__Your task__.
Rewrite the records from the line containing "How do I perform: Select" through the end of the records, both included, replacing "Location Change" with "Status Change" and changing nothing else. Omit the pictures from your answer.

[Data listing]
========

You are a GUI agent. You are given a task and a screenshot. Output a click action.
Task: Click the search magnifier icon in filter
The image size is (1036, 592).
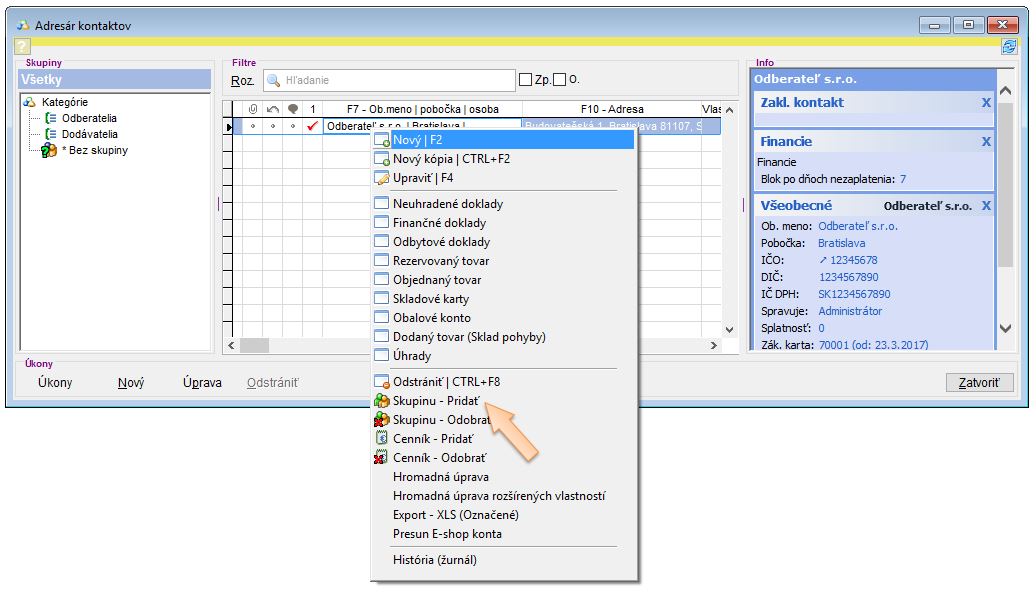pos(273,80)
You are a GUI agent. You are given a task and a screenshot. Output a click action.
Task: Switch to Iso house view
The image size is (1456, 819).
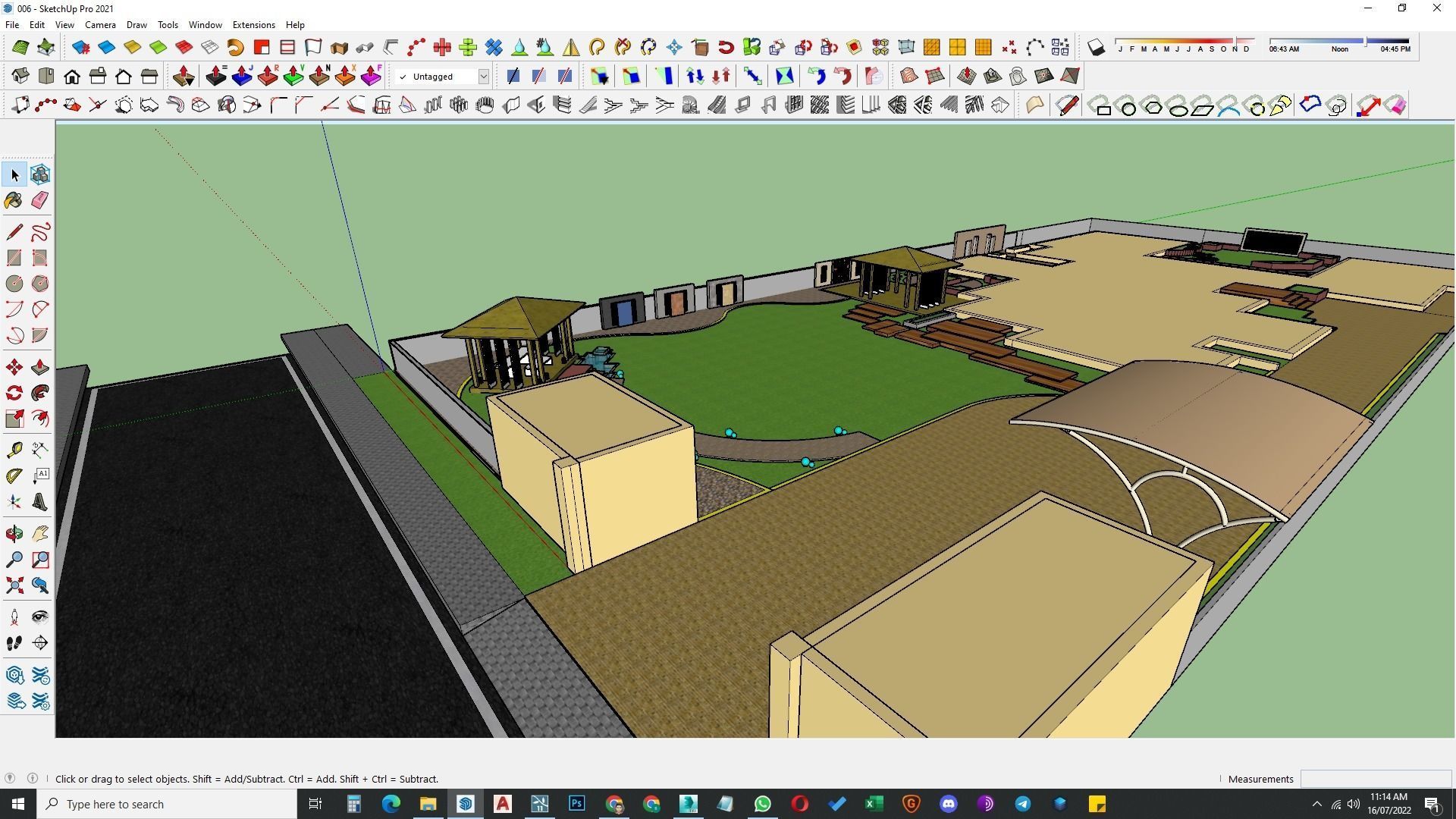pos(20,77)

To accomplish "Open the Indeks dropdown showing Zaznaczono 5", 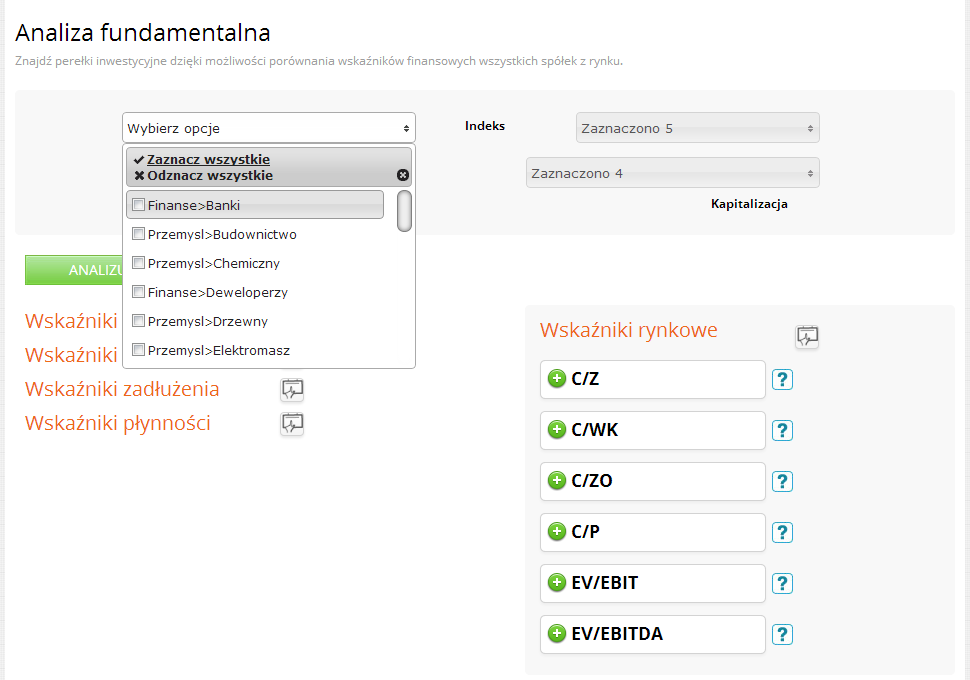I will click(x=697, y=128).
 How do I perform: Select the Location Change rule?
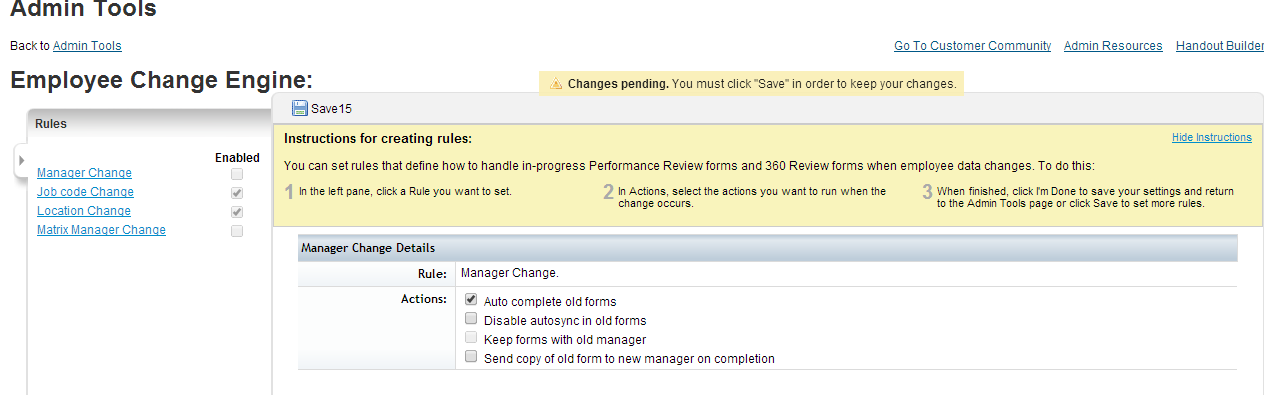pyautogui.click(x=84, y=211)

========

__Problem solution__.
 How do I perform: Select the Status Change rule?
pyautogui.click(x=84, y=211)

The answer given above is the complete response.